begin Provided records

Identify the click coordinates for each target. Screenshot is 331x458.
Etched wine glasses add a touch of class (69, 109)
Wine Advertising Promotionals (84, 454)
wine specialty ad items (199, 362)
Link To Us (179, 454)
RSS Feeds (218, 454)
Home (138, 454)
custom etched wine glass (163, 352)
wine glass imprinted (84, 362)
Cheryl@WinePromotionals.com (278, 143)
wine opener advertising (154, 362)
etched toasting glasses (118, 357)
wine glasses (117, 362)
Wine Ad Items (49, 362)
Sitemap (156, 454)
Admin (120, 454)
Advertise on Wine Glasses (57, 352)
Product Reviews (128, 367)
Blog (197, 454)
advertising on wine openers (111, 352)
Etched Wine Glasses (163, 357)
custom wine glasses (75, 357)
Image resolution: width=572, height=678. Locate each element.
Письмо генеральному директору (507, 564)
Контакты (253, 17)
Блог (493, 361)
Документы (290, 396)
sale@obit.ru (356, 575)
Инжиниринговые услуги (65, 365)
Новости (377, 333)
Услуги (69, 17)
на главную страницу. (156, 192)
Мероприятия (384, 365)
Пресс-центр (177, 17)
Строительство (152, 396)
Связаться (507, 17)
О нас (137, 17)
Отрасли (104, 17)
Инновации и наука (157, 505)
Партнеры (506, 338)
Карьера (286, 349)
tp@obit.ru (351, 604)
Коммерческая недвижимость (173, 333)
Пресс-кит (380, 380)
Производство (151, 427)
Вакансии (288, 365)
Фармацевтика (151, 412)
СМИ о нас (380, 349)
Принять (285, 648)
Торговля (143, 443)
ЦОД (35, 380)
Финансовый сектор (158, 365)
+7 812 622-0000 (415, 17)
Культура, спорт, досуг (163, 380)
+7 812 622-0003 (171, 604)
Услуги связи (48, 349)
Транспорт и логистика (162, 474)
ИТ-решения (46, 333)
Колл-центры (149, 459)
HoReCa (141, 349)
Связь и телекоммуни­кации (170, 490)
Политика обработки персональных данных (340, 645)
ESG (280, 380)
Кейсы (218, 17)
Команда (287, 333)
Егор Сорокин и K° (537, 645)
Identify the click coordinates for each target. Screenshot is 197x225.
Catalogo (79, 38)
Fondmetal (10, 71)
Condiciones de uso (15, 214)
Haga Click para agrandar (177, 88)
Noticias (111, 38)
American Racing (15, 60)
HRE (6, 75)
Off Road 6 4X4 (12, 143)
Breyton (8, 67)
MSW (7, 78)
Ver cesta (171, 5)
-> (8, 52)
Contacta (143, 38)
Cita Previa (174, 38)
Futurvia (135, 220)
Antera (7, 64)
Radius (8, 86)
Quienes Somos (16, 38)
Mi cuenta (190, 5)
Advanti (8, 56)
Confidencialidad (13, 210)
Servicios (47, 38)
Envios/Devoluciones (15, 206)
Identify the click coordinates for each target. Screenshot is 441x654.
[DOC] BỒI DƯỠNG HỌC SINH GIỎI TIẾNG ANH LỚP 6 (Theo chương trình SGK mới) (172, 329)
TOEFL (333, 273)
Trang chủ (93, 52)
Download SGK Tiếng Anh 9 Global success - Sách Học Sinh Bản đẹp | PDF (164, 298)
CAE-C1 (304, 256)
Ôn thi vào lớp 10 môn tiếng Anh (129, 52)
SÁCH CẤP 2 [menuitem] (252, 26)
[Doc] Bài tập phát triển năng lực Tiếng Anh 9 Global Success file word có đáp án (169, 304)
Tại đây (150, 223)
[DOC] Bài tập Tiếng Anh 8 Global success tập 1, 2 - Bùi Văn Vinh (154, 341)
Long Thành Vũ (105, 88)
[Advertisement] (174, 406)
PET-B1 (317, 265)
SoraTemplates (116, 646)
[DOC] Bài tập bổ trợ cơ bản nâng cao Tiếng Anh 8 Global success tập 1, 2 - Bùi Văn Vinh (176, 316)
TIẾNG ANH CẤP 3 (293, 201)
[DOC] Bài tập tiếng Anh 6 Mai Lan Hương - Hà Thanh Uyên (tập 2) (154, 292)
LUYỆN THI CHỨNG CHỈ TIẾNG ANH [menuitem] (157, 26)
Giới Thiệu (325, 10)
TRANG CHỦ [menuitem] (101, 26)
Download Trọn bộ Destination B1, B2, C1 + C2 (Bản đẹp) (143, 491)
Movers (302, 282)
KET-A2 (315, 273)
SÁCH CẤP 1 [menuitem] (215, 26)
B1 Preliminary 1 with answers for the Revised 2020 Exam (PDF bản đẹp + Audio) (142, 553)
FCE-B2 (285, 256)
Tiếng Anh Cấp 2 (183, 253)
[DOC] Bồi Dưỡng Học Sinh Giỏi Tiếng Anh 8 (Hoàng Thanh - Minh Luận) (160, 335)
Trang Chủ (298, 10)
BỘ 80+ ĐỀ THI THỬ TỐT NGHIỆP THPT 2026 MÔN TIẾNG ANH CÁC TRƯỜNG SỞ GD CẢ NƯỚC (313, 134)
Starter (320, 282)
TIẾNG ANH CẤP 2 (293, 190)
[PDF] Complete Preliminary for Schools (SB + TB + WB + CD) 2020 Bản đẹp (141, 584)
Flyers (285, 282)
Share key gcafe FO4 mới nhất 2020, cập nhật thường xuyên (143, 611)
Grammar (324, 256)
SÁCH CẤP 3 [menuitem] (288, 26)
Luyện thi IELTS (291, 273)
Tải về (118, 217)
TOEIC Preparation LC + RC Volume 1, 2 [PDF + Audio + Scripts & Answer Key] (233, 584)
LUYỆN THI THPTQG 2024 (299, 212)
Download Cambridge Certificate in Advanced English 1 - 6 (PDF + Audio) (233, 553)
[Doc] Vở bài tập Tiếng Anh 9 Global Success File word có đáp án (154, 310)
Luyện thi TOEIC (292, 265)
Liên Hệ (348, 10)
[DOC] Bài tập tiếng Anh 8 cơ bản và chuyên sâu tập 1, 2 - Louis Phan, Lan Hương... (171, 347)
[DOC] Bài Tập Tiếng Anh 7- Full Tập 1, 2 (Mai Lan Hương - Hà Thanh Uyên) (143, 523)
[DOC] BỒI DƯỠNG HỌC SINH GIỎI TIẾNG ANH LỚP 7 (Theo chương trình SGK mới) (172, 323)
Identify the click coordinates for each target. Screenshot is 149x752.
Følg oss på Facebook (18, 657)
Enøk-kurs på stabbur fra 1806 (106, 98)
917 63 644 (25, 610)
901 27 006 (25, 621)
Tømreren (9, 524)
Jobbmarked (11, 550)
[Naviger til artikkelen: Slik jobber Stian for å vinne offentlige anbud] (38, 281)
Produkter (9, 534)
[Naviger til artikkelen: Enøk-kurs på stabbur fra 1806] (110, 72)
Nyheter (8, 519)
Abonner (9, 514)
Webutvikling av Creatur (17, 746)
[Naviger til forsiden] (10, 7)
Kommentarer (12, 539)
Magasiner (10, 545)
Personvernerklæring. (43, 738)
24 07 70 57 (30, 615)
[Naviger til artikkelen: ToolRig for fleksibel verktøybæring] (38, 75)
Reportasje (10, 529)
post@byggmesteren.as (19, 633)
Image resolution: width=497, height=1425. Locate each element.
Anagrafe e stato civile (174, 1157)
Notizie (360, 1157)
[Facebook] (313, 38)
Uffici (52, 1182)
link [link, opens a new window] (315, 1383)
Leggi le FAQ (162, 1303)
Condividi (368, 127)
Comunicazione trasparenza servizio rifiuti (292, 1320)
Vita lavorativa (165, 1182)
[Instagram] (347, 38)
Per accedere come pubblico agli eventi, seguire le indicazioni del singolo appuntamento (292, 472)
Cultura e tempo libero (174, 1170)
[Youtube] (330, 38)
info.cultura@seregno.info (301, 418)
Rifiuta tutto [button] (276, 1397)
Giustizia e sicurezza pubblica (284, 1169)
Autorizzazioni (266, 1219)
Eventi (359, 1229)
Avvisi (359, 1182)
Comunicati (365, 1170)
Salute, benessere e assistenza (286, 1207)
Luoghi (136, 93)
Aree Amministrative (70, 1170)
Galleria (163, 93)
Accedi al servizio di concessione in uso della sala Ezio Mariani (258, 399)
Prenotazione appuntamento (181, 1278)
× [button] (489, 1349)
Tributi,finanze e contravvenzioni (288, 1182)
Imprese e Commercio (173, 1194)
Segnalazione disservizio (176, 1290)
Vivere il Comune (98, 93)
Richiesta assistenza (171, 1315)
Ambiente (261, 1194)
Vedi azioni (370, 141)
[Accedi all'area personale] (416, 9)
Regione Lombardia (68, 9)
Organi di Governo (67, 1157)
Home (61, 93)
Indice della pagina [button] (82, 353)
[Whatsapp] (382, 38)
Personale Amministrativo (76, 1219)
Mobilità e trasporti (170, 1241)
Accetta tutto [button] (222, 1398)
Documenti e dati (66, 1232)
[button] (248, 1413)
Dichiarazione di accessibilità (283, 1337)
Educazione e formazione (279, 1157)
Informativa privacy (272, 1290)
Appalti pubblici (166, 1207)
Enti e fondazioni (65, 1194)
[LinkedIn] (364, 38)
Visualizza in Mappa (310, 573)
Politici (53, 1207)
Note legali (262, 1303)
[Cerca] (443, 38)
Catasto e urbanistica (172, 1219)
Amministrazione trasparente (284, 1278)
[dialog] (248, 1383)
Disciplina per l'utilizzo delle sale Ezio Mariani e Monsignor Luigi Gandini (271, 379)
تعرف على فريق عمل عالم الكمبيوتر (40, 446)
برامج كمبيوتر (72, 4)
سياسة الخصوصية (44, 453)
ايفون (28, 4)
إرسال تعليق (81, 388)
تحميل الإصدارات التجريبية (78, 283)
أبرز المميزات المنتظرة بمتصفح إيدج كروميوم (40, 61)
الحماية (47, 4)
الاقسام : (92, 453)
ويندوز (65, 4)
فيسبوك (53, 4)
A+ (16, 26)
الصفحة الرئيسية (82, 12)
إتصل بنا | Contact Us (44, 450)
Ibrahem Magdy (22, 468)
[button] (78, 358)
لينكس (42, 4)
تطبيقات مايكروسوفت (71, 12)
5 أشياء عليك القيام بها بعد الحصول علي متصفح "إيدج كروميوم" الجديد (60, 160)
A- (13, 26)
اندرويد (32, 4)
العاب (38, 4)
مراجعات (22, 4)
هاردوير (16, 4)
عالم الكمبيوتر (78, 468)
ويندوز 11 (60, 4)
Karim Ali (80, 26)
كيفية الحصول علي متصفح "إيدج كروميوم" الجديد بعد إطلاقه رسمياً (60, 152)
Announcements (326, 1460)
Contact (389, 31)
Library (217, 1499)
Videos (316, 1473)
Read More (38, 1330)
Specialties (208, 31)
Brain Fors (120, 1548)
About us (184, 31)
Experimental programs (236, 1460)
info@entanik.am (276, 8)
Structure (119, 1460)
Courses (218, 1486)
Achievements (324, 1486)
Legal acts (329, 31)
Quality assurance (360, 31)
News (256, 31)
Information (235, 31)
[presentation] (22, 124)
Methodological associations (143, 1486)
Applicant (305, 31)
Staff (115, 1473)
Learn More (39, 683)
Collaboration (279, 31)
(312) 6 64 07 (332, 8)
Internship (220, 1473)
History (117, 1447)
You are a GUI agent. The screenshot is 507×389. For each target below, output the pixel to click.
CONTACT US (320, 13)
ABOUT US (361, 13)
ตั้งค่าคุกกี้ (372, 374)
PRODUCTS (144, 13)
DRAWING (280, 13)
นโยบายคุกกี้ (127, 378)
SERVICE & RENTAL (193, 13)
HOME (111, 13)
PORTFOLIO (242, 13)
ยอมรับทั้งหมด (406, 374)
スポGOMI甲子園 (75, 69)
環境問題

end Provided records

**Task to complete**
Can you convert the items from the line containing "Comunicati (365, 1170)" down through the line containing "تحميل الإصدارات التجريبية (78, 283)" into a two-column CSV with the headers item_text and click_point? Give one row per item, and put each value in a single quoted field with any line breaks changed to spaces.

**Reply**
item_text,click_point
"Comunicati","(365, 1170)"
"Salute, benessere e assistenza","(286, 1207)"
"Luoghi","(136, 93)"
"Aree Amministrative","(70, 1170)"
"Galleria","(163, 93)"
"Accedi al servizio di concessione in uso della sala Ezio Mariani","(258, 399)"
"Prenotazione appuntamento","(181, 1278)"
"× [button]","(489, 1349)"
"Tributi,finanze e contravvenzioni","(288, 1182)"
"Imprese e Commercio","(173, 1194)"
"Segnalazione disservizio","(176, 1290)"
"Vivere il Comune","(98, 93)"
"Richiesta assistenza","(171, 1315)"
"Ambiente","(261, 1194)"
"Vedi azioni","(370, 141)"
"[Accedi all'area personale]","(416, 9)"
"Regione Lombardia","(68, 9)"
"Organi di Governo","(67, 1157)"
"Home","(61, 93)"
"Indice della pagina [button]","(82, 353)"
"[Whatsapp]","(382, 38)"
"Personale Amministrativo","(76, 1219)"
"Mobilità e trasporti","(170, 1241)"
"Accetta tutto [button]","(222, 1398)"
"Documenti e dati","(66, 1232)"
"[button]","(248, 1413)"
"Dichiarazione di accessibilità","(283, 1337)"
"Educazione e formazione","(279, 1157)"
"Informativa privacy","(272, 1290)"
"Appalti pubblici","(166, 1207)"
"Enti e fondazioni","(65, 1194)"
"[LinkedIn]","(364, 38)"
"Visualizza in Mappa","(310, 573)"
"Politici","(53, 1207)"
"Note legali","(262, 1303)"
"[Cerca]","(443, 38)"
"Catasto e urbanistica","(172, 1219)"
"Amministrazione trasparente","(284, 1278)"
"[dialog]","(248, 1383)"
"Disciplina per l'utilizzo delle sale Ezio Mariani e Monsignor Luigi Gandini","(271, 379)"
"تعرف على فريق عمل عالم الكمبيوتر","(40, 446)"
"برامج كمبيوتر","(72, 4)"
"سياسة الخصوصية","(44, 453)"
"ايفون","(28, 4)"
"إرسال تعليق","(81, 388)"
"تحميل الإصدارات التجريبية","(78, 283)"